§ Task to carry out
Below are the entries. Set down exactly the line containing "Select ASCII Emoticons in the sidebar" and each line after it.

(Collected data entries)
-- Opening Marker --

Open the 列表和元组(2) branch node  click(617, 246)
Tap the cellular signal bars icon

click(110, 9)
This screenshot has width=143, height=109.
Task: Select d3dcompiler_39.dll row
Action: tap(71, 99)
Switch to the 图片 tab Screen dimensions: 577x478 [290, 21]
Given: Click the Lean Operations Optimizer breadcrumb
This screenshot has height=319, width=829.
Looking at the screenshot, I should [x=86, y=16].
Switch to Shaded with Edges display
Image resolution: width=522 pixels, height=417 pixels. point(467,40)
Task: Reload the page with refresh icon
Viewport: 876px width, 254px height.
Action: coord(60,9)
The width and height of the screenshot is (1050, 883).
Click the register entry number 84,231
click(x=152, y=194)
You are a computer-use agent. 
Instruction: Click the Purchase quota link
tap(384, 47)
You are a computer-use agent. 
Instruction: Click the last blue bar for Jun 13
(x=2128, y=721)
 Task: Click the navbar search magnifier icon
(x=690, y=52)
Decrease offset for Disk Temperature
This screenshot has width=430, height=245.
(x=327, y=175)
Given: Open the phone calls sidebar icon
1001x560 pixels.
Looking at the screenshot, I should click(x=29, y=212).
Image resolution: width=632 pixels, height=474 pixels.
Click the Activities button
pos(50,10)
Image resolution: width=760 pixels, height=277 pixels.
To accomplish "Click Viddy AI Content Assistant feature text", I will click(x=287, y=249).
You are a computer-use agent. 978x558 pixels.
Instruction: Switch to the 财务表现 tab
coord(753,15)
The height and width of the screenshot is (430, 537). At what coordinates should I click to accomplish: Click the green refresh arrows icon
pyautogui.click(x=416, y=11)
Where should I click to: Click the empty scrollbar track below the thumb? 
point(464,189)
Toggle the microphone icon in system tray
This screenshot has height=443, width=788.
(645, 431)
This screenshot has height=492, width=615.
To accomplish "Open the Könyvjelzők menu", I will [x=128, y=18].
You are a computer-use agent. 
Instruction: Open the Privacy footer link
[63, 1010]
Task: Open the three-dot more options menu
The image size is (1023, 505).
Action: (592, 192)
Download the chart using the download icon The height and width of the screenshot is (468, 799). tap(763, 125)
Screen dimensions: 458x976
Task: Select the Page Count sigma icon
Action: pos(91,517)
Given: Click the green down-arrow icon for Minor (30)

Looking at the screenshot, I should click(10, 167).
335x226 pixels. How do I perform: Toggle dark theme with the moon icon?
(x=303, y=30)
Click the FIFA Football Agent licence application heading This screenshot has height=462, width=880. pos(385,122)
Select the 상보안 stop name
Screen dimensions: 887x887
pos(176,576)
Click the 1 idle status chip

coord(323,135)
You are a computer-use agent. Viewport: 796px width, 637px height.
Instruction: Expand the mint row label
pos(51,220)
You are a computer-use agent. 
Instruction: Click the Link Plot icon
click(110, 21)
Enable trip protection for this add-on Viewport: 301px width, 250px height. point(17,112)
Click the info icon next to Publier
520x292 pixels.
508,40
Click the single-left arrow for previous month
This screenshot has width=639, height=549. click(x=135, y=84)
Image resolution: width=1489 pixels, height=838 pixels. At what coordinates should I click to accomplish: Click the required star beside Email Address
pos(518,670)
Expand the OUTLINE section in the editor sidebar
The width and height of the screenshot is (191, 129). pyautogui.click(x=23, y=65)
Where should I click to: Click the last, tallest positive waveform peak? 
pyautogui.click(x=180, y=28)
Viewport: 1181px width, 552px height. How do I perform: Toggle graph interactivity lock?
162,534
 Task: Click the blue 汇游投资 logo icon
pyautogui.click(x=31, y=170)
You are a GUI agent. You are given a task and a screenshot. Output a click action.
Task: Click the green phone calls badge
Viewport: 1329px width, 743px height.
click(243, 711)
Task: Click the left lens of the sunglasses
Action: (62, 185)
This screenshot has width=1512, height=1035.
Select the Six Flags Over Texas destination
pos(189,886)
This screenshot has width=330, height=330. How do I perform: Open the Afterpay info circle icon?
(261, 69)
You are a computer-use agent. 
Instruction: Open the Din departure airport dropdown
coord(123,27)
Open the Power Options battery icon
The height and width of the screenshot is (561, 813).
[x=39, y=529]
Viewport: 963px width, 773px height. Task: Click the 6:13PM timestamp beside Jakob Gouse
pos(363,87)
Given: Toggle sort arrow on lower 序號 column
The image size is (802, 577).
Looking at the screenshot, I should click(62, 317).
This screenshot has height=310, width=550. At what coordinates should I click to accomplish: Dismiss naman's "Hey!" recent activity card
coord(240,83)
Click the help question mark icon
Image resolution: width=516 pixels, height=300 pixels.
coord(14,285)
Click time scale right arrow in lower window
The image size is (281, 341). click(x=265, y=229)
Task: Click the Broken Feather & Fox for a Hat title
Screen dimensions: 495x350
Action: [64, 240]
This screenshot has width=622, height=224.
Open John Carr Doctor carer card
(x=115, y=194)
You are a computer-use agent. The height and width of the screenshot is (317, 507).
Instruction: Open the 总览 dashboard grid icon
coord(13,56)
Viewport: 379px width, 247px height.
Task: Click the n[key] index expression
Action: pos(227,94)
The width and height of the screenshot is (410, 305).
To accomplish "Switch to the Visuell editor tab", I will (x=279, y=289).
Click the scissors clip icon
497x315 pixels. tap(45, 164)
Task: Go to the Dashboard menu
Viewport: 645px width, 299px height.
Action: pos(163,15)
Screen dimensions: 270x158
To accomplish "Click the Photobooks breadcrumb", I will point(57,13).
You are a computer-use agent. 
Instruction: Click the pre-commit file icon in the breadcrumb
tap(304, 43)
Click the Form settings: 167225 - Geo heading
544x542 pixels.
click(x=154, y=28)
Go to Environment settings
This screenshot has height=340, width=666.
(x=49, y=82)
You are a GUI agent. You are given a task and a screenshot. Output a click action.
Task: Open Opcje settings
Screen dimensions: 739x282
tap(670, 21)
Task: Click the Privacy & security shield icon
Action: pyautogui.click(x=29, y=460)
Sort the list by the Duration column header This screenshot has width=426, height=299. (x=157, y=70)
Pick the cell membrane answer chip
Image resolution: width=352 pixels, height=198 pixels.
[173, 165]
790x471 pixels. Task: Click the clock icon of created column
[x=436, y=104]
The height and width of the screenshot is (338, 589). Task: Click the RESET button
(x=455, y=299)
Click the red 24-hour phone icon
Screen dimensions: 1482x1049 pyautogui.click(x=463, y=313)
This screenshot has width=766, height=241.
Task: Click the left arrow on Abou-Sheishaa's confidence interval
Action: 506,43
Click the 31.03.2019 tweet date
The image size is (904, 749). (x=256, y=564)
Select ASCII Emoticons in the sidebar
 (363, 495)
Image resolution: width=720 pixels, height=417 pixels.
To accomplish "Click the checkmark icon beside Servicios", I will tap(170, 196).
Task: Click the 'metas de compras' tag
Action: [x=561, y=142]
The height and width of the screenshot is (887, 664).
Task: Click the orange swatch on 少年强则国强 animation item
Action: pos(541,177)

-- Closing Marker --

§ Response box
Select ASCII Emoticons in the sidebar
 (363, 495)
Image resolution: width=720 pixels, height=417 pixels.
To accomplish "Click the checkmark icon beside Servicios", I will tap(170, 196).
Task: Click the 'metas de compras' tag
Action: [x=561, y=142]
The height and width of the screenshot is (887, 664).
Task: Click the orange swatch on 少年强则国强 animation item
Action: pos(541,177)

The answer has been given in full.